Après plusieurs heures d’exploration de l’Helix, je me suis rendu compte que j’utilisais principalement le mode Smooth. A mon avis, c’est le mode offrant le plus de possibilités. Cependant, le mode Vintage n’est certainement pas à négliger, et la présence de ces deux sons très différents sur une seule et même pédale est un atout considérable. J’ai donc décidé de vous enregistrer quatre exemples sonores pour chaque mode. J’utilise pour ces exemples une guitare Ibanez RG Prestige branchée dans un Kemper, lui-même relié à une carte son Steinberg UR22. L’Helix se trouve entre la guitare et le Kemper.
Ce premier exemple est enregistré en mode Vintage, avec le bouton Speed au premier tiers, les boutons Depth et Mix à fond, et le feedback à 0. Avec un son clean, l’on obtient de quoi rehausser de simples accords. Malgré le fait que les boutons Depth et Mix soient au maximum, le son reste très naturel.
Le deuxième exemple est toujours en mode Vintage, avec les réglages suivants : Speed Max, Depth max, Feedback 0, Mix max. Ce son hypnotique ne noie pas la guitare sous l’effet, alors que la plupart des potards sont au maximum. En augmentant le feedback, il sera plus difficile de contrôler l’Helix, mais cela apportera un brin de folie supplémentaire.
Avec notre troisième exemple, nous passons à la saturation ! J’ai utilisé le mode Vintage avec ces réglages: Speed 1/4, Depth 1/3, Feedback 2/3, Mix 2/3. Le son rappelle inévitablement les grandes heures du Hard Rock (Hard FM ?) et les envolées d’Eddie Van Halen.

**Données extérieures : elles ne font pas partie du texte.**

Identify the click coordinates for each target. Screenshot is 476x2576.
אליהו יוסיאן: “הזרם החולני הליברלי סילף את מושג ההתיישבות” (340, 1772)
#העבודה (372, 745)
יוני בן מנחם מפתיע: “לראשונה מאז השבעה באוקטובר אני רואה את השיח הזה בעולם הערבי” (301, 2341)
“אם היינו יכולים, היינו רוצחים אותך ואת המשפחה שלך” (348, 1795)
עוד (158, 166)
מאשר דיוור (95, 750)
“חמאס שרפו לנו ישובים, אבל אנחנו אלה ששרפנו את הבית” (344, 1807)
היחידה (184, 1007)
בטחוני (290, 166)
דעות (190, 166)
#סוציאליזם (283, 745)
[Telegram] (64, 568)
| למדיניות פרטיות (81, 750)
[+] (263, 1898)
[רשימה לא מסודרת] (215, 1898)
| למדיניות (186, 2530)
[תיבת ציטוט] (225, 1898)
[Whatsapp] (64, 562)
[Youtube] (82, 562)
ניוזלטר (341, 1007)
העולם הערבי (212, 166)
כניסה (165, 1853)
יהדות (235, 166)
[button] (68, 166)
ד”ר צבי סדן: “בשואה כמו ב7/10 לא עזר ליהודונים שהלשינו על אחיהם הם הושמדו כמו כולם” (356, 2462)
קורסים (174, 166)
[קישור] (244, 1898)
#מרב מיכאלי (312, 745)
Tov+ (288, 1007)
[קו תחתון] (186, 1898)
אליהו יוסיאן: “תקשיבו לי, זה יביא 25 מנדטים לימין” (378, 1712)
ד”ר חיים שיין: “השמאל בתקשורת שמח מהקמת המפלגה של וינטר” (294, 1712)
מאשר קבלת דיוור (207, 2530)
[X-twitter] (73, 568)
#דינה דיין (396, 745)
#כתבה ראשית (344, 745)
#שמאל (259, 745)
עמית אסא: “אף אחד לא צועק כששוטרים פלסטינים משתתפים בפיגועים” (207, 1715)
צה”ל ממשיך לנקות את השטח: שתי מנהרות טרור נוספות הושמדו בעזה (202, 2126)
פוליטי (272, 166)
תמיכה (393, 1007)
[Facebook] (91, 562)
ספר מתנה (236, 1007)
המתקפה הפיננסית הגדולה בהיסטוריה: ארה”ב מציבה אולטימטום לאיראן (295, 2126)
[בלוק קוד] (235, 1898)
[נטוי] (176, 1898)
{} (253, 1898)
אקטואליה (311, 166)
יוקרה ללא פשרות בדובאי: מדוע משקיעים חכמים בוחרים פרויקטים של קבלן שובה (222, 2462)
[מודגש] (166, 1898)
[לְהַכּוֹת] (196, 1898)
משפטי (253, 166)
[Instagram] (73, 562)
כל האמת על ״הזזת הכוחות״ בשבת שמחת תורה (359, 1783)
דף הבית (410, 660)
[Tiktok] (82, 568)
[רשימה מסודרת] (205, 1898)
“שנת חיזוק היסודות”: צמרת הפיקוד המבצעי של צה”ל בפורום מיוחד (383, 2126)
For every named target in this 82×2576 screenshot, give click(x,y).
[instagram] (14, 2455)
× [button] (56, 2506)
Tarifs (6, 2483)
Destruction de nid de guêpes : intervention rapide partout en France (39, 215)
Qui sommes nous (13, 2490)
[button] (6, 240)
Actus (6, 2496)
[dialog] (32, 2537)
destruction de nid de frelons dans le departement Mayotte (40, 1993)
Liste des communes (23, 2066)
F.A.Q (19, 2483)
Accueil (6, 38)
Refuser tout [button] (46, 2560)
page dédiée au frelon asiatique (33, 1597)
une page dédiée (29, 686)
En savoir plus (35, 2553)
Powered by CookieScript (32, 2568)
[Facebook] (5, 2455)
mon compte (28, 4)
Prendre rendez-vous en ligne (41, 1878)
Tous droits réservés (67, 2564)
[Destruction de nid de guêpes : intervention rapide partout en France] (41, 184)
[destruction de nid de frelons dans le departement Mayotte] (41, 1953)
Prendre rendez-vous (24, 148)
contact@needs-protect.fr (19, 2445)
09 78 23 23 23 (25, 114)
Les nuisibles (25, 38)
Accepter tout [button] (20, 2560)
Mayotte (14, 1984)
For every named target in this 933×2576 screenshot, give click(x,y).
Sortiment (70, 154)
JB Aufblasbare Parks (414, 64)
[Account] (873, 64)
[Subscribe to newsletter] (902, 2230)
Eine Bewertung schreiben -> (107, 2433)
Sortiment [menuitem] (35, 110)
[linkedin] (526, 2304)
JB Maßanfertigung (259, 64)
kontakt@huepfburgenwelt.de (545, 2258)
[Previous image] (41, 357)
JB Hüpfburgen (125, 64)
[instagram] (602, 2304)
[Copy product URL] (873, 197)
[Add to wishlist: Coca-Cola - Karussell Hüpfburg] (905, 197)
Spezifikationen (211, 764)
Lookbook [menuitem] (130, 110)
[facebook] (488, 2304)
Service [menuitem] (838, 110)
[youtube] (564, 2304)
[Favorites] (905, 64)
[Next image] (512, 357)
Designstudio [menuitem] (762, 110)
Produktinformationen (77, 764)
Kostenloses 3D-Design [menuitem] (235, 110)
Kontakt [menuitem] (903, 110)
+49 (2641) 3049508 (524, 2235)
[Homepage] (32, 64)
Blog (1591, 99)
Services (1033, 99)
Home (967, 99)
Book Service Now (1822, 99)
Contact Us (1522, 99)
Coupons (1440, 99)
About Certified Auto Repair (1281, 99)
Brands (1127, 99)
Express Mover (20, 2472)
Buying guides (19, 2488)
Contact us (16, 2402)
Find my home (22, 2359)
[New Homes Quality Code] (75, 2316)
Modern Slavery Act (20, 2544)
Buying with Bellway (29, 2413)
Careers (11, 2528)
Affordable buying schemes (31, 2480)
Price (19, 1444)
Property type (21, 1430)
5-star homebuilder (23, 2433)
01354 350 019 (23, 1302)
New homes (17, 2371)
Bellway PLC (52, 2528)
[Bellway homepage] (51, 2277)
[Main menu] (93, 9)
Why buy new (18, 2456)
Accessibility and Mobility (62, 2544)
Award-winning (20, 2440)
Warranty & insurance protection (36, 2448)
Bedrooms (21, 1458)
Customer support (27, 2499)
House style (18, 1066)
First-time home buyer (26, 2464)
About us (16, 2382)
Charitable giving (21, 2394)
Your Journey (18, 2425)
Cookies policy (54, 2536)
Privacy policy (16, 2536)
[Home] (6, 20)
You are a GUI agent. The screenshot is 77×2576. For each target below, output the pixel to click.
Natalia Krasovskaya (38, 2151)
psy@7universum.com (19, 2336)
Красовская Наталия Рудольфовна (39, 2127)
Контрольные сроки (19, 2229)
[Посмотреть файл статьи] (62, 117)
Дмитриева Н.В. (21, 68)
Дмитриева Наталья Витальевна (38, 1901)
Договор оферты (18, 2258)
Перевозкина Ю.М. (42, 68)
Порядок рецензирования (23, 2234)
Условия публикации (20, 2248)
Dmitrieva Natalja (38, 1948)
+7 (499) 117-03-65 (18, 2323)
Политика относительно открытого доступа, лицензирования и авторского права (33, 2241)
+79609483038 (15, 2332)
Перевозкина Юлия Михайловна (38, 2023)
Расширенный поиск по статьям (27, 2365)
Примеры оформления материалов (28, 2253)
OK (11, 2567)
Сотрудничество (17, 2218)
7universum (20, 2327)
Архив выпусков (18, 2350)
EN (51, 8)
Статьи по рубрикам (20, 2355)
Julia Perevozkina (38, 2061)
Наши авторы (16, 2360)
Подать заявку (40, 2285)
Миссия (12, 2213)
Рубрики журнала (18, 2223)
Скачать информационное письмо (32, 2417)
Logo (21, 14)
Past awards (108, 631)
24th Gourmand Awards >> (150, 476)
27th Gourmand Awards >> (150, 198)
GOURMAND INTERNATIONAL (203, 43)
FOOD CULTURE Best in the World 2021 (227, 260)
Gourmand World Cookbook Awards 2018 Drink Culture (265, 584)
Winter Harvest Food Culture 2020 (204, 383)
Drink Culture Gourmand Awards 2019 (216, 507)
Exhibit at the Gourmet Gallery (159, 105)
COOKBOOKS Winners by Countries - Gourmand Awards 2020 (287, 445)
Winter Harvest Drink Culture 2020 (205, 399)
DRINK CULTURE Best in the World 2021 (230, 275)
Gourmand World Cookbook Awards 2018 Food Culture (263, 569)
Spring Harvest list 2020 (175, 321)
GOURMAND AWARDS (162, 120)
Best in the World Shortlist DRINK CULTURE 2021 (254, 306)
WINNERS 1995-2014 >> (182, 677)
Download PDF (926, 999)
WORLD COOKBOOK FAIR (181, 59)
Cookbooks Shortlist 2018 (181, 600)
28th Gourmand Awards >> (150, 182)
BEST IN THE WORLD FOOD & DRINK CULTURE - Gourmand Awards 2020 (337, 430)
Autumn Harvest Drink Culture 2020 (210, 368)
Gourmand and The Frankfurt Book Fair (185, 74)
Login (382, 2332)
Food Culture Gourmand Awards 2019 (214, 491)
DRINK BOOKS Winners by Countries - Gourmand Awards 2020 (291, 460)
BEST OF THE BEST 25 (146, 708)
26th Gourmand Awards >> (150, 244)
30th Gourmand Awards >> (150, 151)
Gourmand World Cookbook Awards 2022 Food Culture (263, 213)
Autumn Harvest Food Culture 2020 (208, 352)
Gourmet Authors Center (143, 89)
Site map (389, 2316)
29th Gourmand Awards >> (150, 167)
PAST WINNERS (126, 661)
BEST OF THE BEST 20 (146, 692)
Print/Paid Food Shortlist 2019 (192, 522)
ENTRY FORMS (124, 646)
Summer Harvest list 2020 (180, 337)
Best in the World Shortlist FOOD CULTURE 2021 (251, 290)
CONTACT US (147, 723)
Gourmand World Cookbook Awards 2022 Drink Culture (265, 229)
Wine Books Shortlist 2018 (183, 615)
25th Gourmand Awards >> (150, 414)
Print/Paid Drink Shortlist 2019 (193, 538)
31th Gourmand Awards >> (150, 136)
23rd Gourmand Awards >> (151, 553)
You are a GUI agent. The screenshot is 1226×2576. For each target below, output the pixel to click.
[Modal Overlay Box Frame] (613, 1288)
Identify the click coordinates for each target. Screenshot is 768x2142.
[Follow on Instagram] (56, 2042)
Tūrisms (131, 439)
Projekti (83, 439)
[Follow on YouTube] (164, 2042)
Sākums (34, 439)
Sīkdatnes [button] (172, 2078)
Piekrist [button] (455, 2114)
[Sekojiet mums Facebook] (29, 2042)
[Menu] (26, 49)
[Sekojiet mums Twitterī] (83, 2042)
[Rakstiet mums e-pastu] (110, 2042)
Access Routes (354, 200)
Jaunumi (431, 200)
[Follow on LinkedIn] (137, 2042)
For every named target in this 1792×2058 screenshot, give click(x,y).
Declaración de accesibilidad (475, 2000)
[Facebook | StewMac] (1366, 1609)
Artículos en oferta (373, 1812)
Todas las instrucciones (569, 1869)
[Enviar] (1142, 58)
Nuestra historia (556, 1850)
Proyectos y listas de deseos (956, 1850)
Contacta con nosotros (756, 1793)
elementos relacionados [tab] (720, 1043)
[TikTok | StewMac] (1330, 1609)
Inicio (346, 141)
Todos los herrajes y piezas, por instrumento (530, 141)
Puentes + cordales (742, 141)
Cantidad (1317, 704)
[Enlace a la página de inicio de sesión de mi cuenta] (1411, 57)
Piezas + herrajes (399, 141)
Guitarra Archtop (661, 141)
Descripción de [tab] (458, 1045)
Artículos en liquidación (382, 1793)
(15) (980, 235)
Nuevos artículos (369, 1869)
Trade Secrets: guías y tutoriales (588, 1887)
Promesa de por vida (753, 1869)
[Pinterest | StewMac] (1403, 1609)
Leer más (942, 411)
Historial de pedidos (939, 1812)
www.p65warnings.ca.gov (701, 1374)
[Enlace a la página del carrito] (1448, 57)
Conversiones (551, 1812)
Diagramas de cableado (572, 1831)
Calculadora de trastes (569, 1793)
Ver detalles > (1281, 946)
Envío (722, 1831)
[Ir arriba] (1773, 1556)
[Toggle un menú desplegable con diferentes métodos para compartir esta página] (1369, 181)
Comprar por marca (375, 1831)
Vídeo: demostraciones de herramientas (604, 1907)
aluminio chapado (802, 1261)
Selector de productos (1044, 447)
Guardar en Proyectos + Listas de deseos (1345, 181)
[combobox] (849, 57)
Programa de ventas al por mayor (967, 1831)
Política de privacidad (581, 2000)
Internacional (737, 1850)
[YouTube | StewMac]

On reste dans la saturation avec ce dernier exemple en mode Vintage, réglé ainsi : Speed 0, Depth max, Feedback max, Mix max. En plaçant la vitesse au minimum, on peut constater cette forme de filtre évoluant lentement mais sûrement.
Ce cinquième exemple est l’occasion de passer au mode Smooth. En plaçant le potard Speep à 1/3, le Depth à 2/3, le Feedback à 2/3, et le Mix à 1/3, une irrémédiable envie de sortir nos plus belles rythmiques Funk ou Reggae nous prend ! Bon, en l’occurrence ce n’est certainement pas ma plus belle rythmique Funk… Pardonnez-moi mon père, car j’ai péché !
Voici un autre enregistrement en son clean. Cette fois-ci je modifie en temps réel les boutons Speed et Feedback. Les réglages Depth et Mix sont à fond, puis je bouge le Feedback de la moitié au maximum. Je fais ensuite exactement pareil avec le Speed. Enfin, je reviens du max à la moitié pour le Speed, et de même pour le Feedback. Cet exemple devrait vous permettre de visualiser (enfin, on se comprend quoi !) l’influence des potards Speed et Feedback, et les possibilités psychédéliques qu’offrent ceux-ci en mode Smooth.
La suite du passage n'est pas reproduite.